1.Bölüm (Her Şey Yeni Başlıyor)

6 0 0
                                    

Alnımdaki teri havluyla sildim. Sabahtan beri annem yüzünden temizlik yapıyordum. Hayır yani ev dağınık kalsa da olurdu bence. Ben yaşardım yani dağınık. Bırak dağınık kalsın ne uğraşacağım diyip elimdeki elektrik süpürgesinin sapını bıraktım. Elime telefonumu almış snapchat'a girip Salak Mert'e snap atıyordum. Yeni efektler gelmişti. Çok komik olan bir efektten Mert çekilip bana atmıştı. Fotoğrafı gördüğüm an gülme krizine girdim. Annem elektrik süpürgesinin sesi kesilince ve benim kahkahalarımın ardından hemen içeri girdi.

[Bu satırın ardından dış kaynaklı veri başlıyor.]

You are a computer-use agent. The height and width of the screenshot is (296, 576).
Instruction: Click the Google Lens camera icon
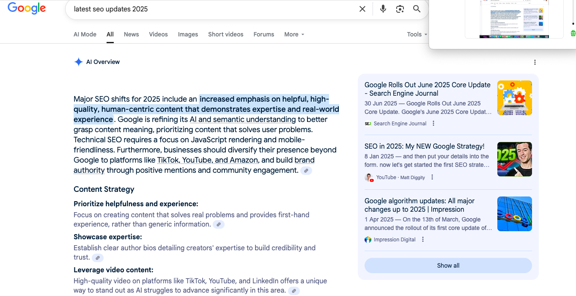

Annemi gördüğüm an hemen yerimde zıpladım ve hiçbirşey olmamış gibi telefonumu vazonun yanına koyup süpürmeye devam ettim. Annemin yüzünde zafer sırıtışı oluştu ve geri mutfağa döndü. Her sabah temizlik yapılırmıydı be. Bıkıp usanmıştım artık. Öfleyerek halıyı süpürdüm. Elektrikli süpürgeyi söndürdüm. Bir kaç dakika sonra Yaren aradı beni. Şaşırmıştım. Çünkü genellikle Yaren beni çaldırıp kapatırdı ve benim onu aramamı beklerdi. Cimri işte bana çekmiş. Tabi ben ne yapardım. Tabiki de annemin telefonundan arardım onu. Nerede beleş oraya yerleş demiş bir Yosun.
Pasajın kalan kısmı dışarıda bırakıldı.